Gl’inganni felici, Venezia, Pasquali, 1744

 ATTO PRIMO
 
 SCENA PRIMA
 
 Anfiteatro per gli spettacoli olimpici, ingombrato da folta turba di popolo. Seggio nel mezzo regiamente addobbato.
 
 CLISTENE coronato di alloro, preceduto da lungo seguito
 
 CLISTENE
 Or che al nume tonante
 sfumar d’aure sabee nembi odorosi
 e che tronco rimase al grasso armento
 dalla sacra bipenne il bianco collo,
5nell’olimpiche arene
 scendan l’anime forti al gran cimento;
 e il regio banditor pubblichi intanto
 del sudato trionfo il premio e il vanto. (Ascende sul trono)
 BANDITOR REGIO
 Chi nella dubbia lotta
10avrà braccio più forte,
 vinti gli altri in possanza emoli atleti,
 quand’ei non sia d’ignobil sangue e vile,
 oltre il pregio e l’alloro,
 con la regia Agarista
15tutto d’Elide il regno in premio acquista.
 
 SCENA II
 
 CLISTENE in trono, ARMIDORO e poi SIFALCE
 
 ARMIDORO
 Bella madre d’amor, tu che l’interno
 penetri de’ miei sensi e il cor mi vedi,
 se mai le sacre soglie
 di fior ti coronai, s’arabi incensi
20fra vittime innocenti unqua ti ardei,
 favorevole arridi a’ voti miei.
 Sono i primi caduti. Al braccio mio (Lotta con due o tre atleti e gli atterra)
 chi più opporsi oserà?
 SIFALCE
                                           Quello son io.
 ARMIDORO
 Un fier odio, che ancor non ben intendo,
25mi rinforza e m’irrita.
 SIFALCE
                                           Ad una scossa
 l’arene imprimerai con la percossa.
 ARMIDORO
 Non pavento minacce.
 SIFALCE
                                           Il fiero incontro
 forse ti fia letal.
 ARMIDORO
                                Forse funesto.
 SIFALCE
 (Armidoro è costui).
 ARMIDORO
                                        (Sifalce è questo). (Lottano)
 CLISTENE
30Quanto han costor di lena! Eguale ad essi
 sol già tempo si vide
 col feroce Acheloo lottare Alcide.
 ARMIDORO
 Dura un contrasto ancor?
 SIFALCE
                                                 Sento mancarmi
 l’affaticato piè. (Cade a terra)
 ARMIDORO
                               Cedimi, uom forte.
 SIFALCE
35Non cedo al tuo valor, cedo alla sorte. (Si parte)
 ARMIDORO
 Mancan altre vittorie? (In positura di lottare)
 CLISTENE
                                            Assai facesti.

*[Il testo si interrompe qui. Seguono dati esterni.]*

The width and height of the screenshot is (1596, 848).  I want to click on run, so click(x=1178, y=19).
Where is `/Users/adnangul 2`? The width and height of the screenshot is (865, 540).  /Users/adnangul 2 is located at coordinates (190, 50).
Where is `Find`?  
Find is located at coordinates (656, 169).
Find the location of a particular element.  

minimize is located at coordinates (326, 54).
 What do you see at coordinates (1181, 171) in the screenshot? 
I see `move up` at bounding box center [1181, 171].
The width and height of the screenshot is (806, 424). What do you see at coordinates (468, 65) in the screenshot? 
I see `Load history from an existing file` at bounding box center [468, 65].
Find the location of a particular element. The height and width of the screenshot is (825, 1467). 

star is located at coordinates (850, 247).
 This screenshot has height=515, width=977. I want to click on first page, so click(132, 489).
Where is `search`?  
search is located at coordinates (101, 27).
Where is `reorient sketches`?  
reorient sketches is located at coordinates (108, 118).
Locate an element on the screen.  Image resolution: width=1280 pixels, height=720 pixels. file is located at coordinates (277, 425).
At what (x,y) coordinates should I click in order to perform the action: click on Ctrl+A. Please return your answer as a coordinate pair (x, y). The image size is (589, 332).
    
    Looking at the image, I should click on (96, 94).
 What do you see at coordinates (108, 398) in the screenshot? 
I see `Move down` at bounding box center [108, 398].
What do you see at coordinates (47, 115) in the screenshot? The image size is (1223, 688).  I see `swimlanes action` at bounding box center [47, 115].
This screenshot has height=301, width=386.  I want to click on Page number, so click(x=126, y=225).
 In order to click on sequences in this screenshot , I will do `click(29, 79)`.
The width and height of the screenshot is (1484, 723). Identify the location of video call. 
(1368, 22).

 Vieni a goder del premio, eroe sovrano.
 ARMIDORO
 Non diedi al ciel le mie preghiere invano.
 
 SCENA III
 
 ARMIDORO, che ascende sul trono, e CLISTENE. Suonan le trombe
 
 ARMIDORO
 Lascia che al regio piè, Clistene invitto,
40baci d’ossequio imprimi.
 CLISTENE
                                                 Eroe che vince (Lo abbraccia)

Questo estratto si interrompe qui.